Sexta-feira, 19h40 da noite. O Jornalista em férias entra na Galeries Lafayette, em Paris, para mostrar o ícone mundial do luxo à esposa, que abre um sorriso do tamanho do mundo ao ver a famosa abóbada de vidro que domina o centro da loja. O sorriso continua imenso ao percorrer o andar térreo, onde estão as store-in-store de maquiagem, e o passeio se torna uma mistura de arquitetura, história e ?window shopping? (não, salário de profissional de comunicação não condiz com a Galeries Lafayette).
A surpresa estava à espera no primeiro andar. Algumas mesas de madeira clara, com um design bastante típico, mas sem produtos. Cerca de 15 pessoas, de calça e camisa polo pretas, cuidam de organizar o local. Ao lado, um display de capas de celular e, um pouco além, um amplo painel anunciando o wearable mais badalado nos últimos tempos.

Mas onde está o Apple Watch?
A Apple abriu, neste final de semana, uma store-in-store na Galeries Lafayette, a menos de um quarteirão de sua loja-conceito em frente à Ópera. A abertura foi tão cercada de mistério que envolveu cerca de 60 pessoas, recrutadas de diversos pontos de venda (e um ou outro novo funcionário) em cima da hora. Nenhuma divulgação foi feita à imprensa antecipadamente.

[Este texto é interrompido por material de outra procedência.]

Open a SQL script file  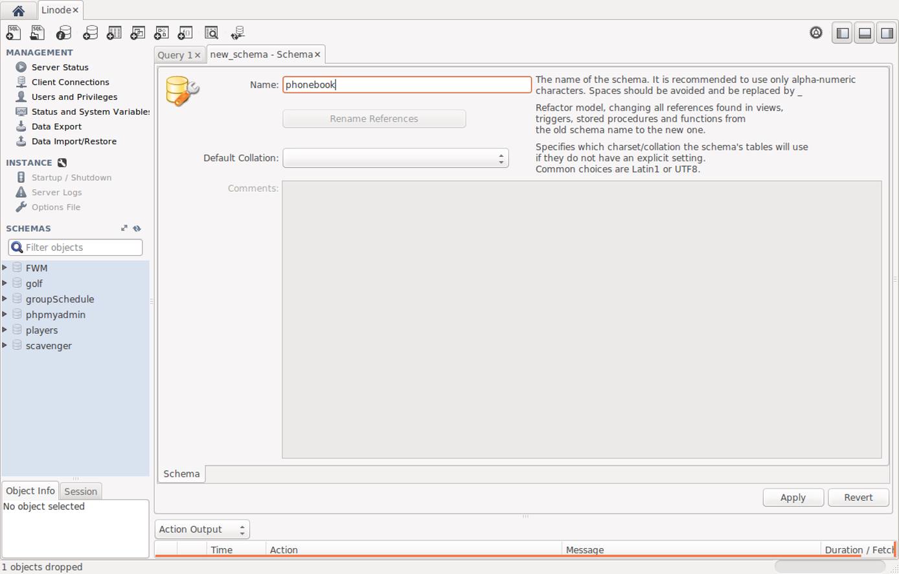tap(37, 32)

O objetivo é aproveitar os milhares de turistas que percorrem a Galeries Lafayette diariamente para estimular, a partir desta sexta-feira (24/04), a compra on-line do Apple Watch. O produto será vendido exclusivamente pela internet até o mês de junho, o que, no caso da Galeries Lafayette, resolve o indesejável problema das filas quilométricas.

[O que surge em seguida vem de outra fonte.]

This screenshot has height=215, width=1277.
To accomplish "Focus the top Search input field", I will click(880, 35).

A abertura do PDV na Galeries Lafayette, no sábado passado, não foi completamente sem sobressaltos: os produtos chegaram ao local apenas na madrugada anterior e muitos vendedores não estavam habituados aos cartões fidelidade da Lafayette (por ser uma store-in-store, o pagamento dos produtos é feito nos caixas da loja de departamentos, e não no ambiente da Apple).